Even for regular runners, training for a marathon is a steep learning curve. While running a few times a week and tearing it up at your local parkrun every Saturday doesn’t involve too much thought beyond what gear to wear, covering the long distances required to prep for a 42.2km race means considering how to avoid injury, how to fit in and vary all the running you need to do and, lastly but by no means least-ly, how you fuel your body for all that exercise.
Most, if not all, of your fuelling should be done through your diet, but there are times when eating real food just isn’t possible or desirable – one of those times being the race itself – and that’s where supplements can help.
The main supplements to consider are ones that top up your carb reserves and electrolytes during long runs, and ones that help you restock and help the body recover during an arduous training schedule. There are also supplements like beetroot juice and caffeine that can help to boost your performance. In short, there are loads of different supplements you can use to help you body cope with the demands of marathon training. Here are the top types you’ll come across.
Running gels
Probably the most common marathon training supplement, these are scoffed by runners during long runs (anything over 90 minutes) to replenish their carb stocks. In the marathon itself, you’ll probably go through four of five gels – make sure you’ve already tried the ones you use in the race, because they can be hard on the digestive system.
Try: SiS Isotonic Gels
| £30 for 20 60ml packets
Sports drinks
These are a combo of carbs and electrolytes, and are good for fuelling before or during your longer runs. You won’t want to carry these with you for the event itself, which is why most people opt for more portable gels and electrolyte tabs, but they’re good during training or if you can grab them en route during the race.
Try: Lucozade Sport
Electrolyte tabs
Pop these in water and they dissolve quickly to create an electrolyte-rich cocktail, containing minerals like sodium, potassium and magnesium, which help your body to hydrate itself. Carb gels generally don’t have electrolytes, which you need to replenish when you exercise for a long period and sweat a lot. Having the tab with you means you can just grab water on the course of the race and create your own electrolyte drink.
Try: High5 Zero
Beetroot juice
Research into the nitrates found in foods like beetroot, spinach and rocket suggests they can have a positive effect on performance in endurance activities – apparently Leicester City used beet juice to great effect in their Premier League title-winning season. Beet It shots contain 400mg of dietary nitrate – try drinking them daily in the week before your event as well as having a couple in the 12 hours beforehand.
Try: Beet It
Recovery drinks
When weightlifters finish a workout they reach for a protein shake – but while runners need protein too, it’s more important to replenish carbs and electrolytes. If you’re undertaking a loaded training schedule and don’t have time or the inclination to do this through meals, a recovery drink like SiS REGO, which contains carbs, protein and electrolytes, is useful to have on hand.
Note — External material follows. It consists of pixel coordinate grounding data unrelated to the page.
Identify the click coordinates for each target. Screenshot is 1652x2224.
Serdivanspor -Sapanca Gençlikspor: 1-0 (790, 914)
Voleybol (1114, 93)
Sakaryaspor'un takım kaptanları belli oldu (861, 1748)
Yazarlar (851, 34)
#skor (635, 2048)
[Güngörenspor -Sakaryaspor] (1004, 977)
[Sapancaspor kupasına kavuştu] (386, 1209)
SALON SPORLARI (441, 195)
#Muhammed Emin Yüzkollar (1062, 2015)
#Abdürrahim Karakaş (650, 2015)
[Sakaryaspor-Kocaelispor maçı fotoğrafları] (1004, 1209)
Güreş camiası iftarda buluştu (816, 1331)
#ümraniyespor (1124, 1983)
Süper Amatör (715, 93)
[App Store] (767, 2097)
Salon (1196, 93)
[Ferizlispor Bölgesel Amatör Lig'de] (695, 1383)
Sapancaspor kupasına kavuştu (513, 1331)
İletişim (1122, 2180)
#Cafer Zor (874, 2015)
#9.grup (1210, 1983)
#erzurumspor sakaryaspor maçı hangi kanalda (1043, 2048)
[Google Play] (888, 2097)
Try: SiS REGO Rapid Recovery +
Buy from SiS | £26 for 1kg
Caffeine
We don’t mean chugging down a coffee before running, mainly because that’s a gastrointestinal risk only the foolhardy would take, but getting versions of the above supplements that contain caffeine can provide a timely boost. Save a running gel or electrolyte drink with added caffeine for kilometre 30 of your marathon – it might be just what your body and brain need to spur you on to the finish line.
Try: OTE Caffeine Gel
| £35.10 for 20
Energy bars
They’re harder to consume on the go than a sports drink or gel, but energy bars generally have the advantage of being far tastier and less likely to ruffle any gastrointestinal feathers. If you’re running an ultramarathon or taking part in any kind of event where you stop to refuel, energy bars are a great choice. They also make for a great pre-race snack.
Try: Clif Bars
Sweets
Yes, you read that right. If all of the above sounds a little too serious for you, then you can just opt for some of your favourite jelly sweets to fuel your running. It’ll be cheaper and tastier, though do be aware that some sweets are harder to chew when running than slurping an energy gel.
The nutritional number to look out for with sweets is the amount of carbs they contain. Percy Pigs are very strong on this front, containing almost 7g of carbs per pig, while jelly babies offer 5g of carb per baby. Isn’t it nice to talk about the high amount of sugar in those sweets in a positive way? However, both Percy Pigs and jelly babies can become a little less appetising if kept in a sweaty running belt during your marathon, so also consider jelly beans, because they usually have a hard shell that can keep them fresher for longer on the run. The own brand beans at your local supermarket will be cheap – it’s what we opt for.